SURREY(CANADA): A Surrey man with the longest beard in the world has broken his own record. When Bhai Sarwan Singh made the Guinness Book of World Records in 2008, his beard measured more than seven-and-a-half feet in length, the longest of any known living man.It's now two inches longer.

Singh, the head priest at Surrey’s Guru Nanak Sikh Temple, recently had his beard re-measured for a European television show that features Guinness world record holders.

He was invited to Rome by the Guiness World Records and Euro TV to appear on “Lo Show dei Records” (The Show of Records).

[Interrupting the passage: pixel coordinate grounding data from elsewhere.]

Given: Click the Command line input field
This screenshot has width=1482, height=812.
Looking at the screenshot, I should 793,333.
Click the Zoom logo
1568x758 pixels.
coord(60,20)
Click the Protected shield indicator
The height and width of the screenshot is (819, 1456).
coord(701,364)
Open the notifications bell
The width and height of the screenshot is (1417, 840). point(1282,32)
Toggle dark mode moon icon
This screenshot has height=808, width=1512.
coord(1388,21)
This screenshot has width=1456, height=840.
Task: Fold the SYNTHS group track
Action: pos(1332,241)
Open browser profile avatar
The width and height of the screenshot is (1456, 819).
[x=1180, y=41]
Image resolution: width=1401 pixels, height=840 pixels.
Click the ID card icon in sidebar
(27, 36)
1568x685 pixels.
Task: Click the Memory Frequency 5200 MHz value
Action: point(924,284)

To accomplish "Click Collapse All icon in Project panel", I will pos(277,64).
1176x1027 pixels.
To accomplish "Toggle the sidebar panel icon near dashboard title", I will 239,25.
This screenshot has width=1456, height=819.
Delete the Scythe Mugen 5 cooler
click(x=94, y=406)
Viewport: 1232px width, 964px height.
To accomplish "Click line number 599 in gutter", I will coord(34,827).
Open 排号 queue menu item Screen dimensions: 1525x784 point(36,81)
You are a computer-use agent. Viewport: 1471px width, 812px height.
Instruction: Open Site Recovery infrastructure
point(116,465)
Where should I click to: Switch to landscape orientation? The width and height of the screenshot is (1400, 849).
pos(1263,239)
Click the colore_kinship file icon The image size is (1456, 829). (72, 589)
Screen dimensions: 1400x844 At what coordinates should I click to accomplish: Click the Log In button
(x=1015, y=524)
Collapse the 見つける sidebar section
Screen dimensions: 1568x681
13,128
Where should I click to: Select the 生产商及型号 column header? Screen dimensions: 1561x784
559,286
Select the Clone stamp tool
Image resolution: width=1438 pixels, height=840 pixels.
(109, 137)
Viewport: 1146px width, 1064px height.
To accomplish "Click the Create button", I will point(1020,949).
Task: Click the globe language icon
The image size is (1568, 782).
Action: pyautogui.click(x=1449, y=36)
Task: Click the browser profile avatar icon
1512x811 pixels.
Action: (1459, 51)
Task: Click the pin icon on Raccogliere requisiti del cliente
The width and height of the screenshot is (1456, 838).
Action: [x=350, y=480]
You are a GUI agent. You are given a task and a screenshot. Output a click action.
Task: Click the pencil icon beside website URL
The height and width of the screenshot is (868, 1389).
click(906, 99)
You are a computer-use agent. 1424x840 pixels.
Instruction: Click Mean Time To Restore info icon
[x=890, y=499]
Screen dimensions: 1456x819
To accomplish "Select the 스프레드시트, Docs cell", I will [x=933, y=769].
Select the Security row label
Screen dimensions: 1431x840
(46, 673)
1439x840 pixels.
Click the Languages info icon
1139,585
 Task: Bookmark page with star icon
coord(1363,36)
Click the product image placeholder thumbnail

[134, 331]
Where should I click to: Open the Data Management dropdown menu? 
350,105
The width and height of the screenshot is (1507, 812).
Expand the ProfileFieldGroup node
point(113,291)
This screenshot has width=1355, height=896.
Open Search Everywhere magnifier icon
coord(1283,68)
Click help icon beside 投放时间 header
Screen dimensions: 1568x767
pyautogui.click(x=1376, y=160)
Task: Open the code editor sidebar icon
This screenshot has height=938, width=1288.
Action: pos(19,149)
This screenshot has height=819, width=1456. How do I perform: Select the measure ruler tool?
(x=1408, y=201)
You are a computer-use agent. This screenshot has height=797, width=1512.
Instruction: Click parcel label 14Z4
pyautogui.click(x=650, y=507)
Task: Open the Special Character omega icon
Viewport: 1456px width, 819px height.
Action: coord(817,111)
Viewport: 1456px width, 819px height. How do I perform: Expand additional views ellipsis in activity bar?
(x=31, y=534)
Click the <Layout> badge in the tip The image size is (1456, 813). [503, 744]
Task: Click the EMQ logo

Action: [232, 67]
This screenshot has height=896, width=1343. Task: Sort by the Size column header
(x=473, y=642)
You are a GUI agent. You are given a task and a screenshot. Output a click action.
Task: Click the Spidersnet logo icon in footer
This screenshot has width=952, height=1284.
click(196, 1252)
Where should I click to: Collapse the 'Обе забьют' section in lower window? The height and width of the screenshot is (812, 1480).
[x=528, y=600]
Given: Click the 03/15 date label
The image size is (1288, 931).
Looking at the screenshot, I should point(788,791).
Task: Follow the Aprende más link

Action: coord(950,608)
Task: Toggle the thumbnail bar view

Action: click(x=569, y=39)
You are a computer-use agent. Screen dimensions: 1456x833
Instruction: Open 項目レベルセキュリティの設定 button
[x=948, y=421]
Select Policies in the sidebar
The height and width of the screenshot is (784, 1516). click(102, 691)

Singh’s episode was taped on March 5 and is scheduled to air in Europe on March 27.

Singh originally had to be talked into going for the record. "It's not a talent, like playing music," he objected."It's a gift from God."
But it was an opportunity to publicize the Sikh faith which opposes cutting facial hair, so he relented.

Singh, who has never shaved in his life, wasn't sure exactly how long his beard was until 2008.

Normally, he keeps his beard rolled up or over his shoulder, but if he wears it down the front, his whiskers will brush the floor.

He said he's done nothing special to encourage his beard to grow, calling it his "favourite body part."

The all-time longest known beard was 17-and-a-half feet.It belonged to Norwegian-Born Hans Langseth, who wore it over one shoulder and down one arm.
When Langseth died in 1927 his beard was donated to the Smithsonian museum in the U.S.

Bhai Sarwan Singh, the head priest at Surrey’s Guru Nanak Sikh Temple, recently had his beard re-measured for a European television show that features Guinness world record holders.


----------



## Tejwant Singh (Mar 19, 2010)

*Re: Bhai Sarwan Singh Ji Break His Own Guiness World Record of Longest Beard*

This is the perfect result of a henpecked hubby......


----------